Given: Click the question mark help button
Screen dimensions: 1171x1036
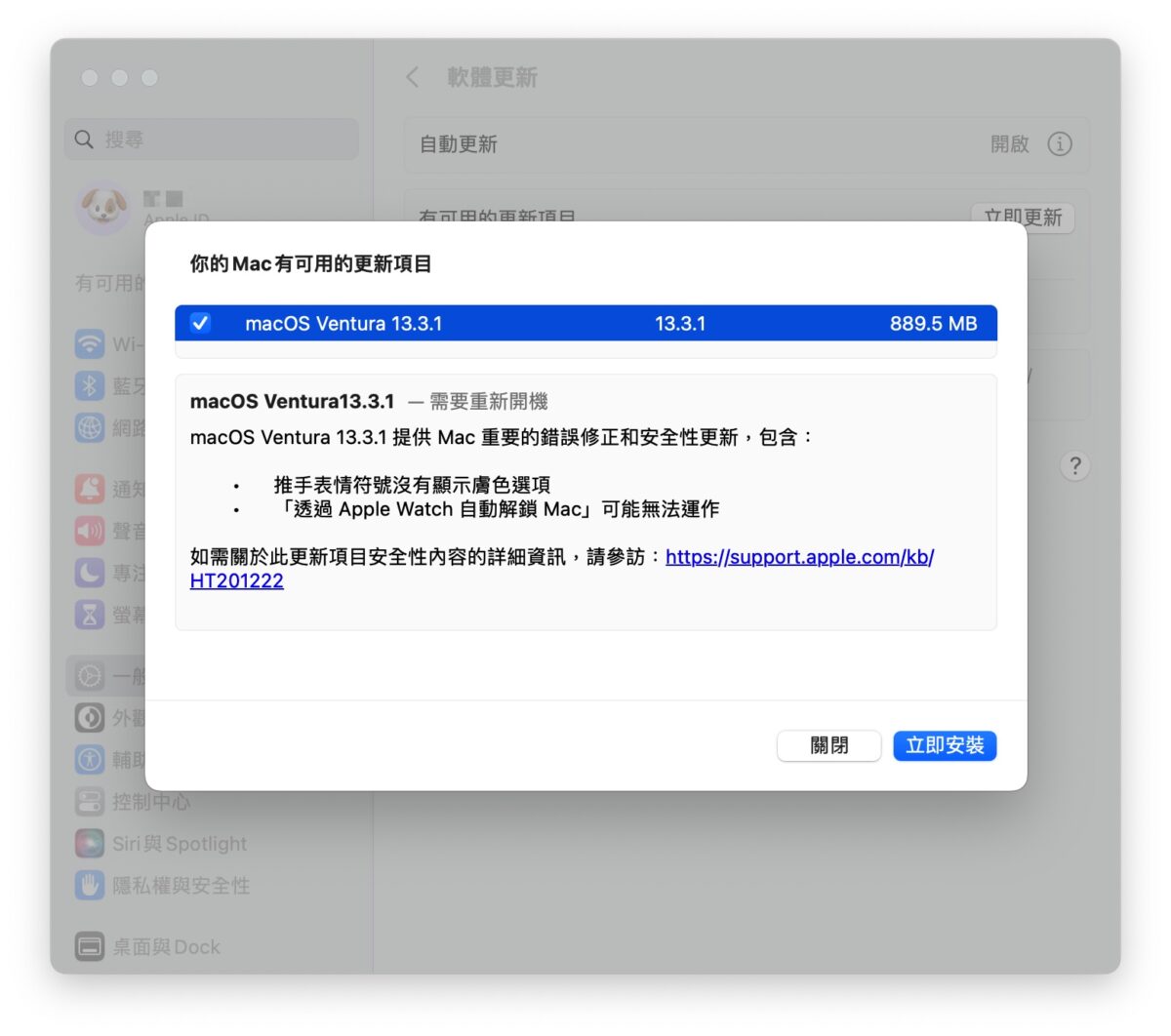Looking at the screenshot, I should (1074, 465).
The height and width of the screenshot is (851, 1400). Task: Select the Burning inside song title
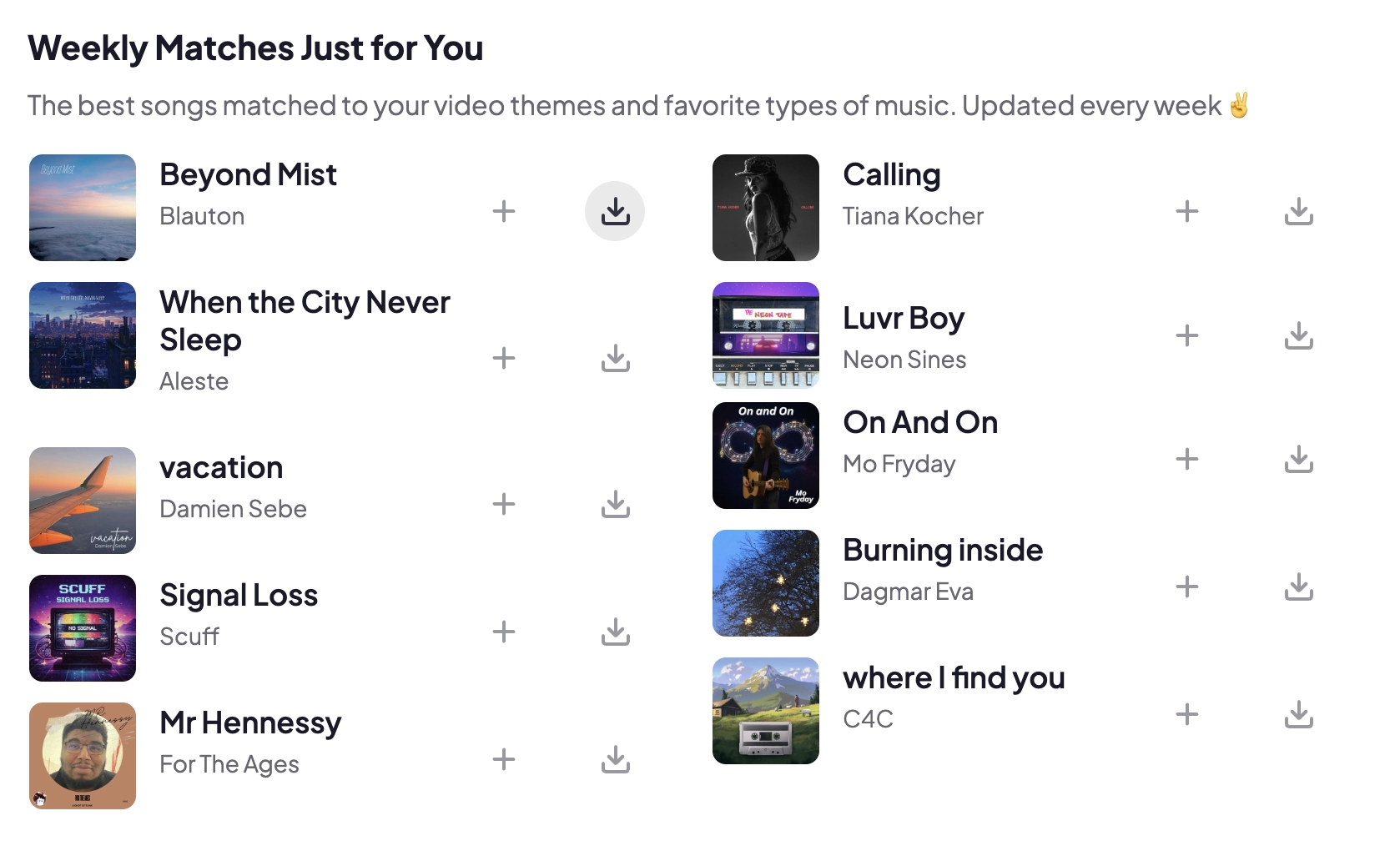click(943, 549)
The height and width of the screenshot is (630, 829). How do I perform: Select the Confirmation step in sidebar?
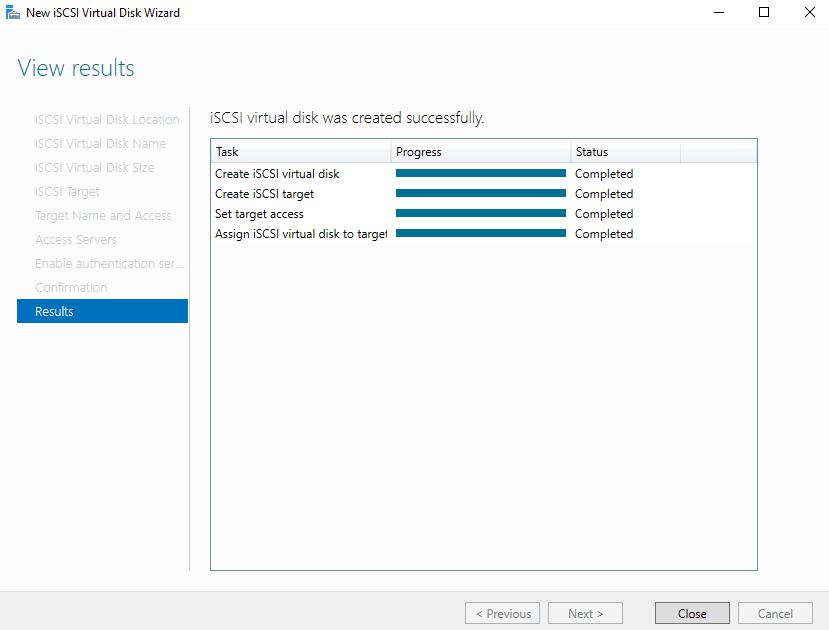click(71, 287)
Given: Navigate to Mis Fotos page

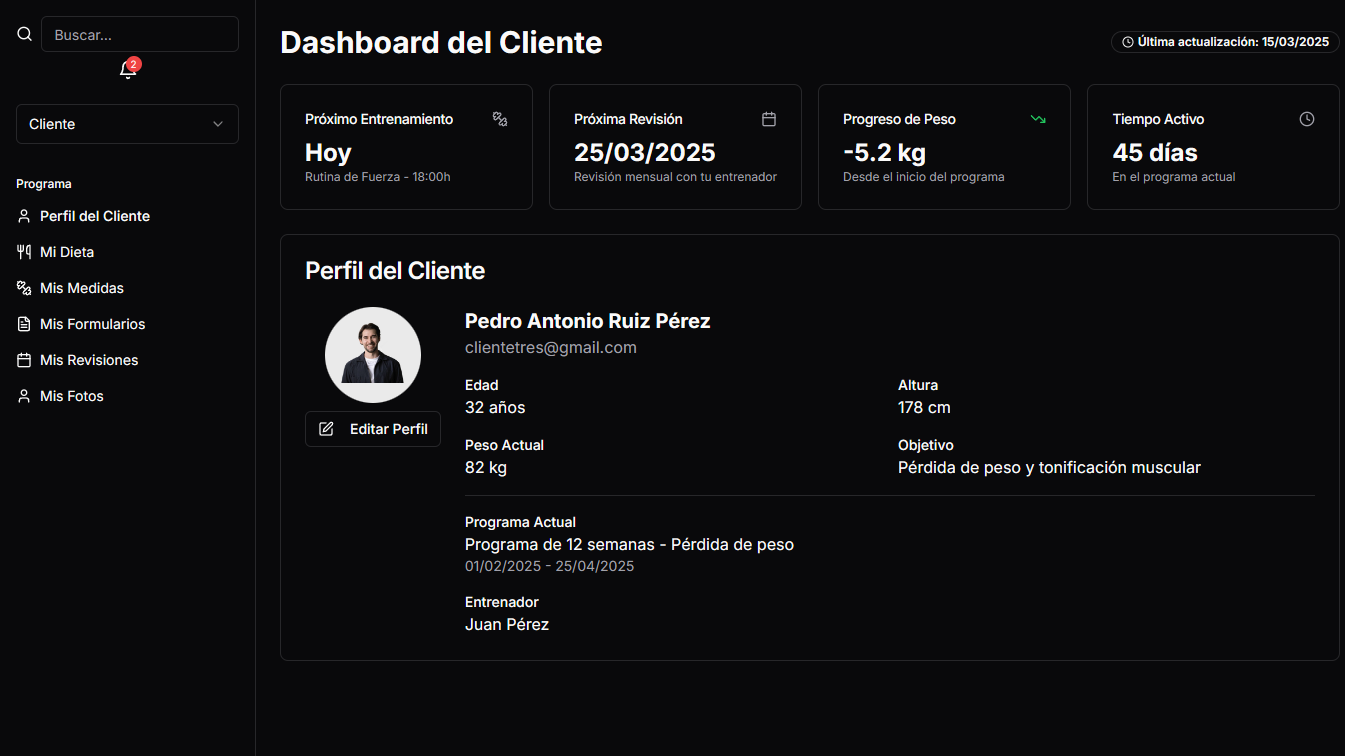Looking at the screenshot, I should [x=72, y=396].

= = = = =

Set task →
Reproduce each line of the records above verbatim, omitting the pictures.

Solution to the exercise →
Given: Click the question mark help button
Screen dimensions: 1171x1036
Looking at the screenshot, I should (1074, 465).
The height and width of the screenshot is (851, 1400). Task: Select the Burning inside song title
click(943, 549)
The height and width of the screenshot is (630, 829). How do I perform: Select the Confirmation step in sidebar?
click(71, 287)
Given: Navigate to Mis Fotos page

Looking at the screenshot, I should [x=72, y=396].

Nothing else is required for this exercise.